Those are beautiful pigeons, Terry. We don't have Indian fantails, but American. Our first set of chicks from my young pair, Stormy and Cindy, are now about six weeks old and they are adorable. They are very cute in the nest because they get their fantails right away when the feathers come in. I love watching them toddle around the loft when they leave the nest. 

Love the frillbacks, too. We have one, a pure white named Lily. Unlike your white, she lacks a crest, but otherwise looks just the same. She was a rescue--wound up at the Humane Society and we adopted her about 7 months ago. She is very, very shy and afraid.


----------



## Birdmom4ever (Jan 14, 2003)

*Shiloh & Shelby*

OK, now that I finally figured out how to compress pictures and post 'em, couldn't resist one more of the youngsters. (You know these proud grandmas with their pictures!)  Here are Shelby and Shiloh, 5 week old American fantails.


----------



## Pigeonpal2002 (Jul 27, 2002)

Hi Birdmom, 

Adorable photos of your babies, Shiloh and Shelby I'd like to ask though, do you have their wings clipped, or how well do the fantails fly? I noticed that they are outdoors and in the "open" so I'm just curious.


----------



## TAWhatley (Mar 6, 2001)

Love the pics, BirdMom .. keep 'em coming! Your babies are beautiful!

Terry


----------



## Birdmom4ever (Jan 14, 2003)

Thank you for the compliments. No, we don't clip their wings. They were just five weeks old when the pictures were taken and still not flying well. Their big, cumbersome tails interfere with flight. But they do love to climb up on our shoulders. It wasn't until this week that they really began to fly around the loft and get to the landing board and higher perches. Even our adult fantails don't fly well. 

We have sort of a family tradition of taking babies out on the front lawn on nice days and playing with them. With better flyers, such as our rollers, we do it a little earlier, around 4 weeks. They stick close to us because they see what a big, wide world it is and we are the only familiar fixtures. Of course it makes for a great photo op.


----------



## Pigeonpal2002 (Jul 27, 2002)

Hi Birdmom, 

Thanks for clarifying that for me. I knew fantails didn't fly well but I wasn't sure how well is well in their case. My runts don't fly well either but I would be afraid to take them outside, the youngsters particularly. They fly better than their parents do. I'm glad you got that photo op with your babies though


----------



## alaska (Mar 17, 2005)

Seeing photos of little babies like this makes me want to hurry and get a mate for Cecil  Fantails are a beautiful breed, is it possible to cross breed a roller with a fantail?
Keep the photos coming


----------



## Birdmom4ever (Jan 14, 2003)

It's possible to cross any domestic pigeon with any other domestic pigeon (including ferals). If you cross a roller and a fantail you would get a smallish pigeon with a larger-than-normal tail, but not a fantail. Some people treat cross-breeding as if it is akin to blasphemy while others enjoy experimenting. The reason we have hundreds of pigeon breeds is that people experimented with cross-breeding. Keep in mind, though, that should you need to find new homes for your pigeons, it's easier to give away purebreds than crossbreeds. And if you're going to show, you want to keep your purebreds pure.


----------



## kooper (Sep 19, 2004)

congras to you and your birds! they look awesome!

kooper


----------

LISTED RECORDS
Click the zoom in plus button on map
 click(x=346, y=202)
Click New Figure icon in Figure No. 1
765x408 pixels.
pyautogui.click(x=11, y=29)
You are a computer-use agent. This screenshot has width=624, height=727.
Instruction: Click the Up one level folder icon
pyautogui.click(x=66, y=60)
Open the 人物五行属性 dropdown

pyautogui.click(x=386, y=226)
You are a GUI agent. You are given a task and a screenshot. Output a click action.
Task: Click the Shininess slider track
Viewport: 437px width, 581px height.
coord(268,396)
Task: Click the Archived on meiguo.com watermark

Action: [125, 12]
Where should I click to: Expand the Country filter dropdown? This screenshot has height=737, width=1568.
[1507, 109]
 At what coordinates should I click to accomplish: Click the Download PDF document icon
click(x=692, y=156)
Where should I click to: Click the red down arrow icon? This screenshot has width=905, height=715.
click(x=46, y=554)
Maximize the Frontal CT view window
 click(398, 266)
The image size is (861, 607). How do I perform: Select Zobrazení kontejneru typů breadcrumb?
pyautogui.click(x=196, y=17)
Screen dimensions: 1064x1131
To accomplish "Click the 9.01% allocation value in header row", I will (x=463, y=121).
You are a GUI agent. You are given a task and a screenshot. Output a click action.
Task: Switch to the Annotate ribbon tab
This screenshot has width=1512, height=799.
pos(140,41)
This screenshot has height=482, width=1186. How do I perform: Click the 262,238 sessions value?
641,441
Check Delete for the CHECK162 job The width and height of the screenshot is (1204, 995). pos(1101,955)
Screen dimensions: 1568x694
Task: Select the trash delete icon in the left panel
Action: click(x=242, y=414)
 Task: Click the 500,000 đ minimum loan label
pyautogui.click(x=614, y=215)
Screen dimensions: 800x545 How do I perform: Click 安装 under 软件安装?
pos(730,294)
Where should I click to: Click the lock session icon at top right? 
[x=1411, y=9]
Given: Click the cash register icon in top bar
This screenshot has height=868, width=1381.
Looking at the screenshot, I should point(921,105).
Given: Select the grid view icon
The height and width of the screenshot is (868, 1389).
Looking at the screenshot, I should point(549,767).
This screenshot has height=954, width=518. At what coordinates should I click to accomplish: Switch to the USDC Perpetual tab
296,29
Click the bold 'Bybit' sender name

OBJECTIVE
Quote the pigeon forum thread, beginning at the words "Love the pics, BirdMom" and stopping after "don't fly well.". The data are separate from the pigeon forum thread.

TASK ANSWER
Love the pics, BirdMom .. keep 'em coming! Your babies are beautiful!

Terry


----------



## Birdmom4ever (Jan 14, 2003)

Thank you for the compliments. No, we don't clip their wings. They were just five weeks old when the pictures were taken and still not flying well. Their big, cumbersome tails interfere with flight. But they do love to climb up on our shoulders. It wasn't until this week that they really began to fly around the loft and get to the landing board and higher perches. Even our adult fantails don't fly well.